Au Mali, l’on dira tout simplement qu’«il connait les dossiers ». Ajouter à cela son parcours militaire, l’on est en droit d’affirmer  qu’il a des missions pour le moins spéciales pour le Mali. Après tout, sa profession n’est-elle pas «Conseiller des affaires étrangères hors classe» ?  En somme pour Paris, il serait l’homme de la situation. Ceci pourrait donc expliquer la nouvelle «phase» de l’intervention française au Mali comme annoncée par M. Laurent Fabius.

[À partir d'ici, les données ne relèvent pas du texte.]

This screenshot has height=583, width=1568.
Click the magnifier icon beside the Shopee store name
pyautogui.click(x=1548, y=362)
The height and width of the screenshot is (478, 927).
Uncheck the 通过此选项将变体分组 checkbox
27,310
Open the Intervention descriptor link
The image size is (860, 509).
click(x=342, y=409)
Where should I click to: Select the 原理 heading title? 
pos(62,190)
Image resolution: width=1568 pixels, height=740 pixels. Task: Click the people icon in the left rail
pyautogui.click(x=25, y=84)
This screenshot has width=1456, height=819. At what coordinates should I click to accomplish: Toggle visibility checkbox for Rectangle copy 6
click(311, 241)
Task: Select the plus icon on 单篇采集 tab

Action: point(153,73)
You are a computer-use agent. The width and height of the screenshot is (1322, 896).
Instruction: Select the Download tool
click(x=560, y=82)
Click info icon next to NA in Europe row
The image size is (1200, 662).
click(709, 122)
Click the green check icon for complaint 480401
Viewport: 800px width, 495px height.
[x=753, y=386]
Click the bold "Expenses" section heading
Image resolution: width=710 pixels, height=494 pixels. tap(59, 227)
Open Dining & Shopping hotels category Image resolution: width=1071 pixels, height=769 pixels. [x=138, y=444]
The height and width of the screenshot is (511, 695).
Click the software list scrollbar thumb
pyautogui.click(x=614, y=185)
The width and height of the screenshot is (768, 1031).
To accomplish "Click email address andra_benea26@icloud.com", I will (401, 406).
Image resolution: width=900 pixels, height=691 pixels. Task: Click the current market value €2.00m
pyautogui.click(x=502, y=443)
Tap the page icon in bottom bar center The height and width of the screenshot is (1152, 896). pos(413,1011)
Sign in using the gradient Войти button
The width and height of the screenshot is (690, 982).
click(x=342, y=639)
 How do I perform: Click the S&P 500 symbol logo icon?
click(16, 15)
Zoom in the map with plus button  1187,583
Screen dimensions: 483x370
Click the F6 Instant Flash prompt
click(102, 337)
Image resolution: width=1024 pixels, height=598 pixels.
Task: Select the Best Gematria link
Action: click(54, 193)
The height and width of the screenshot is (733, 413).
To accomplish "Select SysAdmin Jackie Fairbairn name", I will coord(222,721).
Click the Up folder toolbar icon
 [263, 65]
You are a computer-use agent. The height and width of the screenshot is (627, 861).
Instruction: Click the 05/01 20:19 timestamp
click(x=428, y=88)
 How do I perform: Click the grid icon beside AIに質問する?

En tout état de cause, M. Rouyer, pour sa part, n’aura été que la victime collatérale d’une nouvelle vision diplomatique et géostratégique.  Ce qui n’est pas le cas de M. Bigot.

Laurent Bigot : inconditionnel d’IBK, pourfendeur du Mali et du Burkina Faso

Laurent Bigot était, jusqu’à ce jour, sous-directeur de l’Afrique occidentale et chargé du Mali au Quai d’Orsay, un «monsieur Mali», en quelque sorte. Dans une sortie médiatique très controversée au mois de juillet dernier, il suscita un débat profond sur le Mali et le Burkina Faso, débat au cours duquel, il soutint au passage le candidat malien Ibrahim Boubacar Keïta (lire encadrés).

La presse française explique aujourd’hui son limogeage par la non-observation de la retenue qui sied à des responsables de son rang, en tout cas, en France. Bref, M. Bigot a été, on ne peut plus, diplomatiquement incorrect.

Et ses amitiés avec IBK alors ? Il nous revient, de sources diplomatiques, qu’il facilitait les rencontres du candidat malien avec certains milieux huppés parisien.

Au même moment, M. Ibrahim Boubacar Keïta, était lui, pour sa part, à tort ou à raison, considéré comme un pro-putschiste, pour avoir sympathisé avec la junte au contraire du FDR (le front anti-putschiste) qu’il a délibérément laissé sur le quai pour faire le jeu des mouvements pro-juntes.  Une insulte pour démocrate !

Et aujourd’hui, comme un château de cartes, tout semble s’effondrer en cascade depuis une dizaine de jours autour d’IBK et de M. Bigot. Tenez : quelques jours auparavant (avant les limogeages), c’est la rencontre du Comité Afrique de l’Internationale Socialiste à Niamey, consacrée à la situation au Mali, qui fait une déclaration dans laquelle il (le comité I.S) se dit « préoccupé » face au « rôle que continue de jouer » l’ex-junte militaire au Mali, craignant qu’elle ne « nuise » au processus de démocratisation à venir dans ce pays en guerre ; une déclaration suivie du limogeage de celui-là même qui défendait la victoire d’IBK à la suite des joutes de 2002.

En somme, autant le Quai d’Orsay a désapprouvé M. Bigot, autant l’International Socialiste a honni l’irruption de la junte dans les affaires politiques visiblement cautionnée par Ibrahim Boubacar Keïta (on parle d’accointances entre son parti et l’ex-junte). Une désapprobation qui se traduit dans les faits, par le largage du premier (M. Bigot) par le Quai d’Orsay et un isolement pour le second par l’International Socialiste (I.S). Dans le communiqué ayant sanctionné la rencontre de Niamey en effet, le comité Afrique de l’I.S «demande à la communauté internationale de prendre les dispositions de nature à faire en sorte que la junte militaire ne nuise pas au processus de réconciliation nationale et à l’organisation des élections». L’International Socialiste va plus loin en exigeant, dans le même communiqué des  «élections libres, transparentes et crédibles  dans  les meilleurs délais avec, le cas échéant, le soutien de la MISMA (Mission internationale de soutien au Mali)». Un message, on ne peut plus clair. Mais ne s’agit-il pas surtout de mettre terme aux accointances aussi bien à Paris qu’à Bamako, qu’entre les deux capitales. Le Quai d’Orsay a, en tout cas, réagi. Curieuse coïncidence.